Why it matters: Property managers and owners are reporting a surge in rental fraud at a time when high rental costs remain a major concern for U.S. federal economists.
Zoom in: The company has raised $47 million since its founding in 2020.
- Other investors in the round include RPM Ventures, Streamlined Ventures, Expa Ventures, Activant Capital, Colle Capital and Frontier Venture Capital.
How it works: The rental market focuses heavily on credit scores as a proxy for tenants' ability to pay. Findigs uses a more holistic set of data, while streamlining the process onto one platform, CEO Steve Carroll says.
- The tool may use a mix of credit checks, criminal eviction checks, criminal checks, income verification via API, and pet verification. (Findigs might use AI to interpret veterinary documents on the breed, as some buildings restrict what kinds of pets are allowed.)
- Property managers and owners set parameters for what kind of tenants they want. Findigs bases its checks on those criteria to get a result — and even a recommendation based on the customer's rules — to the property owner or manager within the day.
- Findigs makes $40 to $80 per tenant. The company says it has processed close to a million applications.
- Carroll says Findigs differentiates itself by reviewing all cases directly and eliminating the need for property managers to conduct their own reviews.
Context: About 70% of apartment owners and managers surveyed by the National Multifamily Housing Council say they experienced an increase in fraudulent applications and payments, according to the report published in January.
- About 85% said applicants falsified or fabricated paystubs or other forms of income documentation.

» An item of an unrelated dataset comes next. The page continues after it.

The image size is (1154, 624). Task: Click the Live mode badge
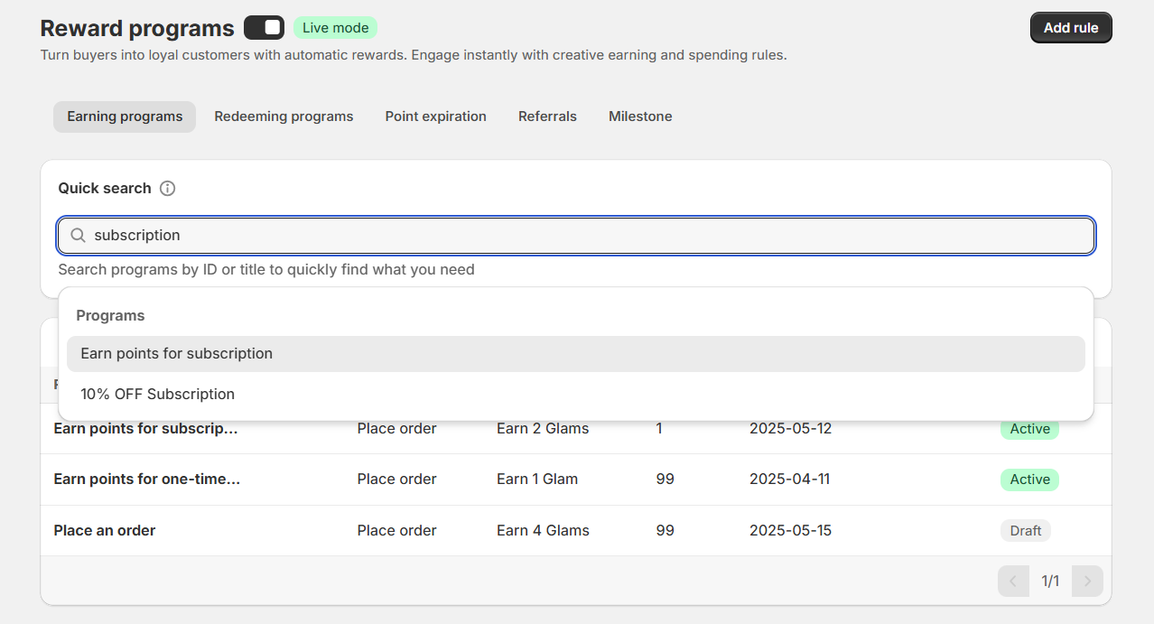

What's next: As it adds proprietary data, Findigs envisions developing a better underwriting system, one that may use more historical rent payment data.
- It also has big ambitions to be a more consumer-facing platform, where users can search for new homes or movers, says Carroll.

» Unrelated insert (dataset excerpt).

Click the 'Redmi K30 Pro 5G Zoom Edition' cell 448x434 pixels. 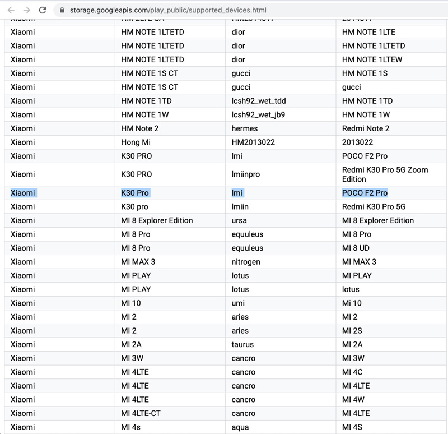385,174
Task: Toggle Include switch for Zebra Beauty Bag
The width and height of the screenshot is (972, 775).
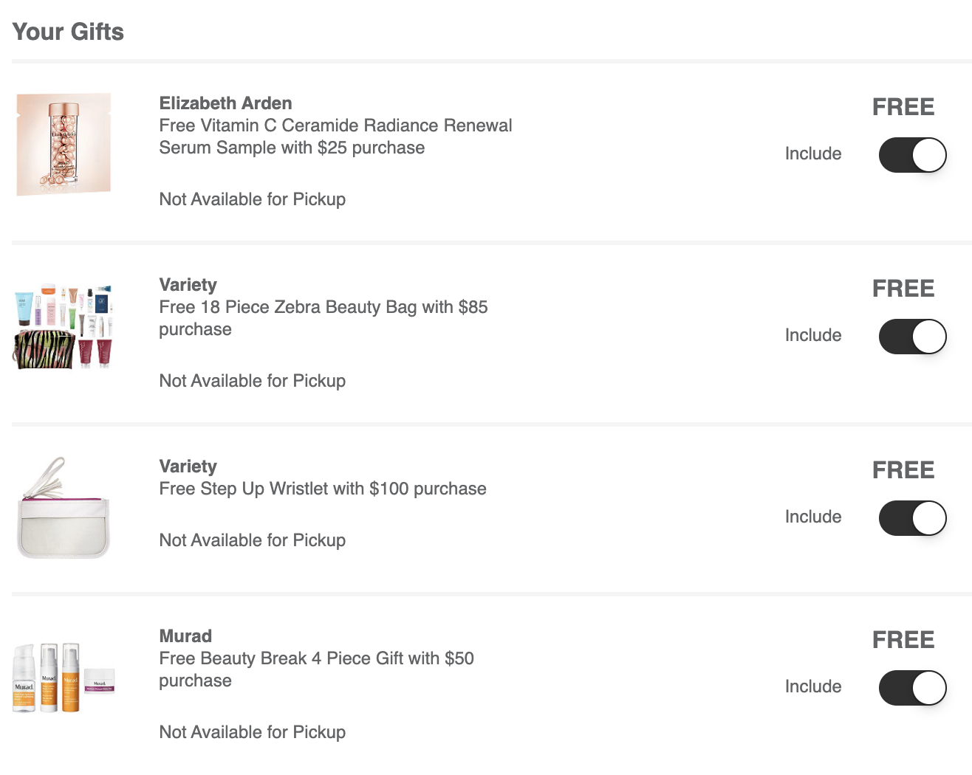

- That doesn't necessarily mean becoming a search platform, but it could mean partnering with existing rental marketplaces.
- Findigs could also cross-sell products like rental insurance or security deposit alternatives.
State of play: Other tenant screening platforms include TransUnion's SmartMove screening site and RentPrep, which Roofstock acquired in 2022.
The bottom line: Startups focusing on the 35%-plus of U.S. households that rent have seen significant support.
- Bilt notably raised $200 million at the start of the year, rent rewards company Atlas raised $1.6 million in June, and Leasecake raised a $10 million extension in April.
- "Rent is in a different realm of needs — needing a roof over your head is very fundamental," says Nyca's Jeremy Solomon.